Но Григорий был на границе, и кудрявый прораб, захаживая к матери, пристальное внимание уделял невестке, любезничая напропалую. Лиде это было противно, мать ревновала, винила Лиду — не прораба.

— Присохла я к нему, окаянному, — сказала мать Григорию.

Он решил.

Вечерком на огонек завернул прораб. Григорий сказал ему:

— Потолкуем с глазу на глаз.

— Мужской разговор?

— Мужской.

— Уважу, валяй.

— Пройдем в угловую комнату.

Григорий выложил на стол ломти вяленой дыни, откупорил бутылку ашхабадского «Тер-Баша». Прораб спросил:

— Крепленое вино?

— Крепленое.

— Замечу в скобках: предпочтенье шпирту. Но сойдет.

Он пил вино, заедал вяленой дыней, нахваливая: «Продукт!» Выслушав Григория, сказал:

— Силен, бродяга! Ультиматумы предъявляешь: отстать от Лиды, не забижать Надюху… мамочку то есть. А я, замечу в скобках, начхал на ультиматумы!

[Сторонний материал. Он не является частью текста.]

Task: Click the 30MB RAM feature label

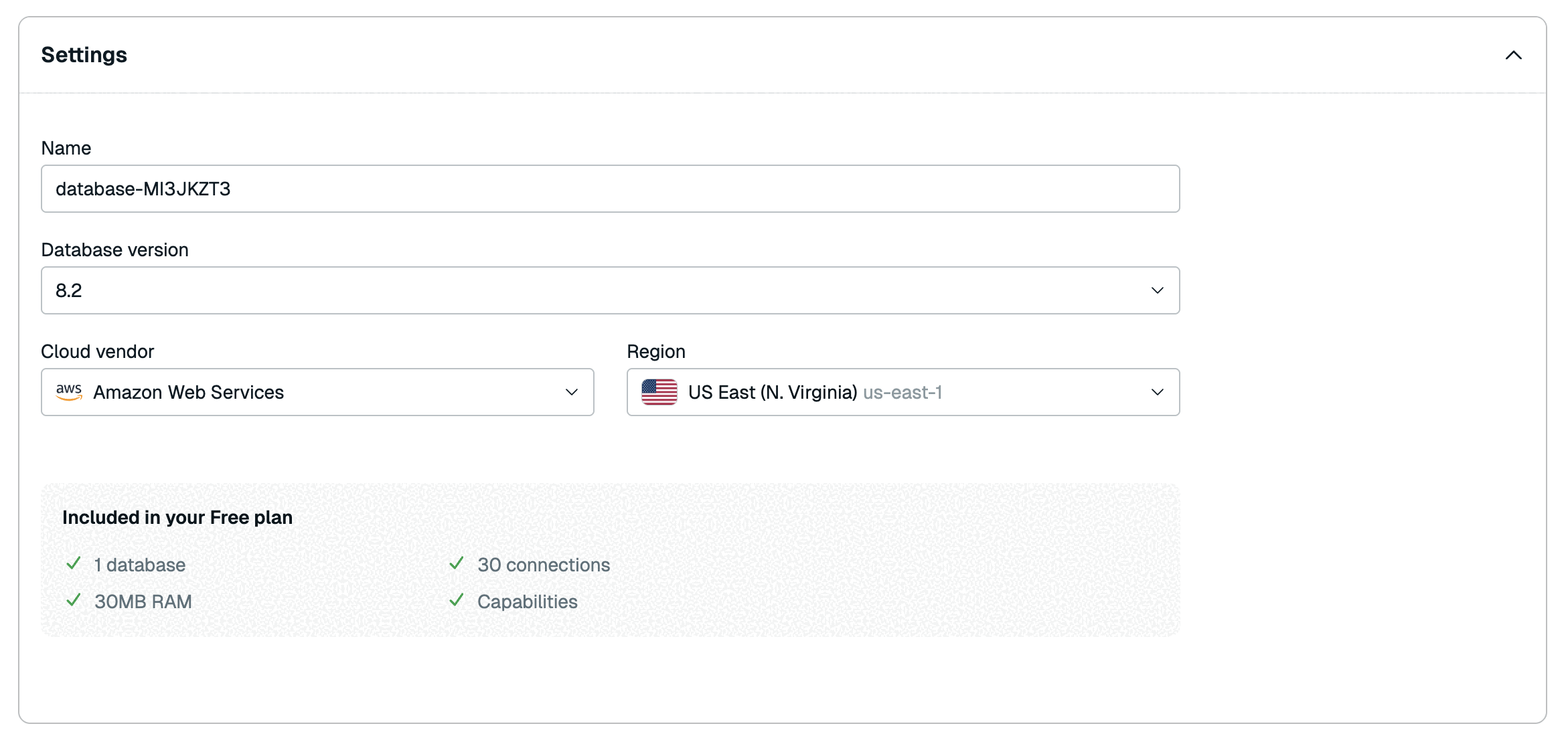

С кем собутыльничаешь, к кому взываешь, Григорий? Сытая, самодовольная рожа, золотая «фикса» на переднем зубе желтеет в усмешке.

— Ты, хахаль! Не желаешь по-доброму? — Григорий тряхнул его за грудь. — Я из тебя…

Прораб обмяк, согнал золотую усмешку, промямлил:

— Кипятишься, пограничник… Что мы, не договоримся? За Лиду будь спок, гарантирую, и я служил срочную, в танкистах… И мамашу брошу посещать, как прикажешь…

— К матери можешь ходить, коль она не против. Но уважай!

— Что я, без понятия? Я же техник по образованию, не пацан, кумекаю… А нам с тобой не резон пикироваться. Ну-тка я папашей твоим заделаюсь? А ты меня тыкаешь…

Он допил стаканчик, зажевал дыню: «Силен продукт! И ты силен, бродяга! За грудки!»

Григорий снял комнатенку на том берегу озера, перевез Лиду с дочкой, мать не возражала, втихомолку радовалась. Свет не без добрых людей: бабуся, хозяйка комнатушки, пособляла Лиде стряпать обед, нянчилась с Машуткой, стирала за ней.

Десять отпускных дней показались Григорию слаще медового месяца после свадьбы. Он целовал жену, обнимал тело, от которого отвык, и не верил: неужели это она, его Лида? С ним? Вместе?